ST. PETERS, Mo. — When flights left Kabul airport in August 2021, Zamzama Safi took her seat on the plane. It was a moment she'd worked nearly a decade for, and one she can still hardly believe landed her in St. Louis.
"Still sometimes I don't believe that I am here for real," she said.
A former translator for coalition forces, she is, in fact, here. And she's talking with 5 On Your Side exactly one year after our first interview.
"Everything blows my mind because I didn’t have all of these opportunities," she says of her first year in the US. "I did not have all of these good things in Afghanistan. Since I was 15 years old, I was fighting for my life."
"It was just natural," Safi's US sponsor, Allen Nash, said of the decision to bring Safi overseas. "We need to bring her in. We need to give her the framework of how an American lives, and she's a good friend."
Nash decided to get involved after meeting Safi through his work with the US Navy.
Since landing a year ago, Safi's traveled the country, visiting old military friends as far away as Hawai.
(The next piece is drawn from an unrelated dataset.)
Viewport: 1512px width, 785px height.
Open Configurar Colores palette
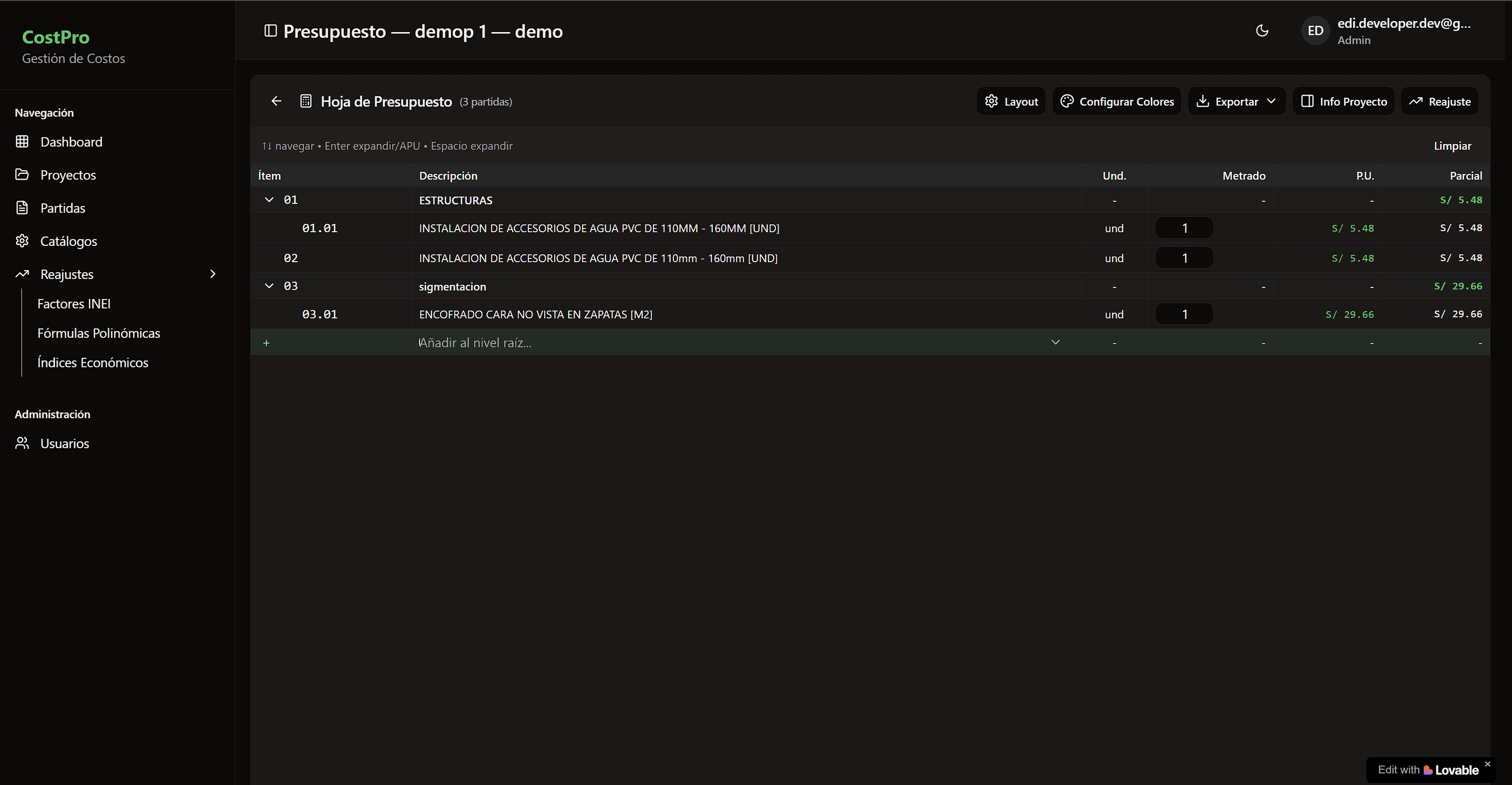click(1117, 101)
She's written a book, is looking for publishers and got her driver's license. It's a list of experiences that she says bring her freedom and appreciation every day.
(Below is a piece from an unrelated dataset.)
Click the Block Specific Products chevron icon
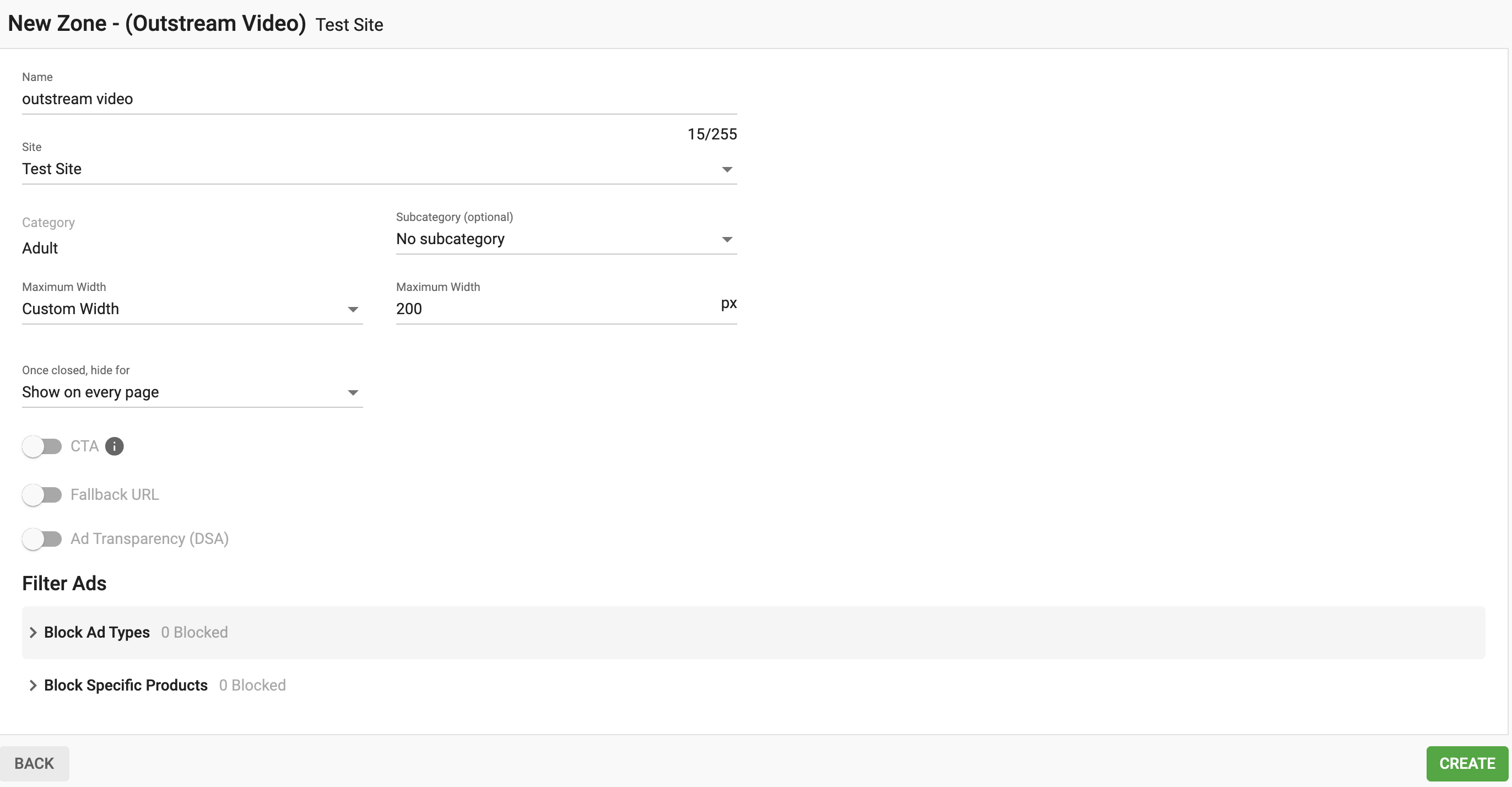 [34, 685]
"Even the other day, I was driving by the high school. I could see the parking lot at the high school was packed, and I could see the students studying and getting an education. That was the best feeling for me," she said.
Safi says she appreciates the high school parking lot so much because she had to fight for her own education, achieving a Bachelor's degree in Kabul before she left. She comes from an educated family. Her sisters are trained nurses though they are no longer allowed to work or study under the Taliban regime.
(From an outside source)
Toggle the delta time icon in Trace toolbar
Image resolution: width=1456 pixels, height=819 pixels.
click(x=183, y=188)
Safi says she's still prioritizing and pursuing more education, applying for a master's program.
"I've made an application to the J-school of the University of Missouri, and I would love to get my master's in journalism," she says, calling it one of her "biggest goals."
Despite all the personal growth and achievement, there is one goal still out of reach: her family. Wanted by the Taliban for his work during the war, her brother is in hiding, unable to leave the house.
Safi says despite their circumstances she communicates with her family nearly every night using WhatsApp messenger. When they talk, she shares her experiences and celebrates her successes. It is her family, she says, who made it all possible.